§ Requirements:
Update the part that opens with the line containing "You are a computer-use agent. Image resolution: width=1568" and closes with the line containing "coord(885,436)" by replacing "Instruction" with "Directive", changing nothing else. Give back only those lines.

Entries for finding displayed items
* Start *
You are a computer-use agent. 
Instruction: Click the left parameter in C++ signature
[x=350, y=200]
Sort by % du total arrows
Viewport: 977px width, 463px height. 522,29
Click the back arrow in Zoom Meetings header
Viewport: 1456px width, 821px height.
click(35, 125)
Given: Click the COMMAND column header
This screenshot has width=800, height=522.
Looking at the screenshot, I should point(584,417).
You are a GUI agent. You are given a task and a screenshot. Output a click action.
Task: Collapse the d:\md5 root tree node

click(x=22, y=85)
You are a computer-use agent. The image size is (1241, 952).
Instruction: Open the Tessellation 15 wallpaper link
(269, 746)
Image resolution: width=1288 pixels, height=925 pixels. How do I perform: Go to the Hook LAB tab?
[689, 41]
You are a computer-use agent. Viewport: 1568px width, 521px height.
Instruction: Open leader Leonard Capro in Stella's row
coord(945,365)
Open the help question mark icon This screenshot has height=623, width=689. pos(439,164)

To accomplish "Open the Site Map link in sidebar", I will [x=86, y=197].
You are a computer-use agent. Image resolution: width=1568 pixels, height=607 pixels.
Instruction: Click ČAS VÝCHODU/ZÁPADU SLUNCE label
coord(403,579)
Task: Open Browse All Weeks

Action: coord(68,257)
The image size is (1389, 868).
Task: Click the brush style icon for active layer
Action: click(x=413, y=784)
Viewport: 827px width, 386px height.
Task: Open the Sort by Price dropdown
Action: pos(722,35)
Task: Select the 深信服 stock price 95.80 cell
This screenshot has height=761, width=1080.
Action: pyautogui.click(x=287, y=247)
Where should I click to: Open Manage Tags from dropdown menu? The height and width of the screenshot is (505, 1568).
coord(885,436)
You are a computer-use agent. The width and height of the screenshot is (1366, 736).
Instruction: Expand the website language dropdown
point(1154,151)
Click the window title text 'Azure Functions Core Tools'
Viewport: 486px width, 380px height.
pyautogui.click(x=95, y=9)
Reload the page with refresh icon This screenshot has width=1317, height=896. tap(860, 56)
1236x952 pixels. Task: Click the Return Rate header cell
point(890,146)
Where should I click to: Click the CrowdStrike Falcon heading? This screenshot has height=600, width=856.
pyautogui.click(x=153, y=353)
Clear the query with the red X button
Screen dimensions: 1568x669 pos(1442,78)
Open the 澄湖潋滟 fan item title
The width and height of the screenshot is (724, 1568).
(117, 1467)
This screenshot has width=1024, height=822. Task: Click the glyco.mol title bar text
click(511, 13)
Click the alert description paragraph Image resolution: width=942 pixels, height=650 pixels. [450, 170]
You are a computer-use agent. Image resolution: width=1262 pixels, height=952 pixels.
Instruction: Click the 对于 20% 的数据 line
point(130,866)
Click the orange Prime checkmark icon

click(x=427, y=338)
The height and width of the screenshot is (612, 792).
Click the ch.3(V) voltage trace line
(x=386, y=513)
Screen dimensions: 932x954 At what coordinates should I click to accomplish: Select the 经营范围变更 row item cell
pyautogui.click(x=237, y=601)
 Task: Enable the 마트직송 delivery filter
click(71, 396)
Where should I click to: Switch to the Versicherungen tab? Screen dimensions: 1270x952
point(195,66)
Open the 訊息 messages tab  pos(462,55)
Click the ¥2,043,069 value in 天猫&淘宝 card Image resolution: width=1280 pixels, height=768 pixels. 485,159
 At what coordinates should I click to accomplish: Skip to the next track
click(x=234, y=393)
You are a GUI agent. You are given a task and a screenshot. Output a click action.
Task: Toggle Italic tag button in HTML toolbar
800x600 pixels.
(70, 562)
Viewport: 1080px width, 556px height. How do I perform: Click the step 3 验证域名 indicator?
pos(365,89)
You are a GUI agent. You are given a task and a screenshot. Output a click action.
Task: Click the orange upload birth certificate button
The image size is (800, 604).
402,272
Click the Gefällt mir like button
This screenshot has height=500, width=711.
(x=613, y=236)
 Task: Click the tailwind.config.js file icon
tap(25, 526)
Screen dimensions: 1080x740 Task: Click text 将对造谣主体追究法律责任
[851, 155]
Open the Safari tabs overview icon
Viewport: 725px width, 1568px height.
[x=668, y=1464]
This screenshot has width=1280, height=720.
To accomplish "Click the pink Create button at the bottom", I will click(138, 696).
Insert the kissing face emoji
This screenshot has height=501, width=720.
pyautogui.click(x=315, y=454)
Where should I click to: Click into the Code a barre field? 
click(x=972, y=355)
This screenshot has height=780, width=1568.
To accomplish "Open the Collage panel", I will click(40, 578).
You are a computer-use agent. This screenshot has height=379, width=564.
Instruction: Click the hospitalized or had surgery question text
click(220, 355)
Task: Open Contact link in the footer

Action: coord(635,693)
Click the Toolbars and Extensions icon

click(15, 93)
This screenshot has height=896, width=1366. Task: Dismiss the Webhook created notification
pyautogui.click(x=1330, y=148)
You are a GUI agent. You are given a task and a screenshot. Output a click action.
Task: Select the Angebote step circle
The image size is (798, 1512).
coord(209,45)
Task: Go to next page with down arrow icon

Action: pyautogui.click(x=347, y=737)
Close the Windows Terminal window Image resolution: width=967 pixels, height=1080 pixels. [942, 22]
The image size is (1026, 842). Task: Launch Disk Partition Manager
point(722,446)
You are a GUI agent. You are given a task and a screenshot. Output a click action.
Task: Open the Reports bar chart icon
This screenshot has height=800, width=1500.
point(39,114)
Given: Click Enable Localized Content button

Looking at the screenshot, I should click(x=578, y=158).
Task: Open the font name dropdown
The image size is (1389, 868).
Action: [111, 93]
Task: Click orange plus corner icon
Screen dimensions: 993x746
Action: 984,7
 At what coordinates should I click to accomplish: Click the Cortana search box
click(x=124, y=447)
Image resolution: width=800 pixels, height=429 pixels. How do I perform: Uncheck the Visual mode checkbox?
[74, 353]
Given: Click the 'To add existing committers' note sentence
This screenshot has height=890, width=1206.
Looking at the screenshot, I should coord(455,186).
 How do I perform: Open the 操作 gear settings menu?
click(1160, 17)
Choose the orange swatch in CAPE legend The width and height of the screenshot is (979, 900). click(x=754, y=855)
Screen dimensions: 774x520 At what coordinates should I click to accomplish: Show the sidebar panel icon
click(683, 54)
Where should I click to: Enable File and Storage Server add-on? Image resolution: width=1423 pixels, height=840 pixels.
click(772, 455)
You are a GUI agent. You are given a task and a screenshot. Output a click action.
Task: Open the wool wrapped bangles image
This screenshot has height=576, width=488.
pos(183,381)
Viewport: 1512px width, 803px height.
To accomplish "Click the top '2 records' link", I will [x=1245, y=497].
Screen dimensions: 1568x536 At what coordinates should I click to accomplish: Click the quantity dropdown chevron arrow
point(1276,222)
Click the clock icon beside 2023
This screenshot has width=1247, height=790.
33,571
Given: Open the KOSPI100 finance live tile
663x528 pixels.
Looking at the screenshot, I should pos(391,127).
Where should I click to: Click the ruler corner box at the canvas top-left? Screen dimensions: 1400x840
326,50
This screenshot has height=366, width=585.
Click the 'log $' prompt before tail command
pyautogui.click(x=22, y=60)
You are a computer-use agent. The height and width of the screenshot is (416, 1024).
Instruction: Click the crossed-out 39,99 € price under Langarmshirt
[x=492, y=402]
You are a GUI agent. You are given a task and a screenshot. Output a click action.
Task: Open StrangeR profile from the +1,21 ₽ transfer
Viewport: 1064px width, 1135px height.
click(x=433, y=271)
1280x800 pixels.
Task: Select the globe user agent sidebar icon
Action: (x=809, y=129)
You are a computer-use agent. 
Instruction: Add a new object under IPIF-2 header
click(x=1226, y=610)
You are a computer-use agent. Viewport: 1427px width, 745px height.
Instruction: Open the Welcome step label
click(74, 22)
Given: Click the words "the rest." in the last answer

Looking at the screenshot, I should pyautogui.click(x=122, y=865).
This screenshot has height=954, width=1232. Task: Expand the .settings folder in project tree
* End *
§ Exercise answer:
You are a computer-use agent. Image resolution: width=1568 pixels, height=607 pixels.
Directive: Click ČAS VÝCHODU/ZÁPADU SLUNCE label
coord(403,579)
Task: Open Browse All Weeks

Action: coord(68,257)
The image size is (1389, 868).
Task: Click the brush style icon for active layer
Action: click(x=413, y=784)
Viewport: 827px width, 386px height.
Task: Open the Sort by Price dropdown
Action: pos(722,35)
Task: Select the 深信服 stock price 95.80 cell
This screenshot has height=761, width=1080.
Action: pyautogui.click(x=287, y=247)
Where should I click to: Open Manage Tags from dropdown menu? The height and width of the screenshot is (505, 1568).
coord(885,436)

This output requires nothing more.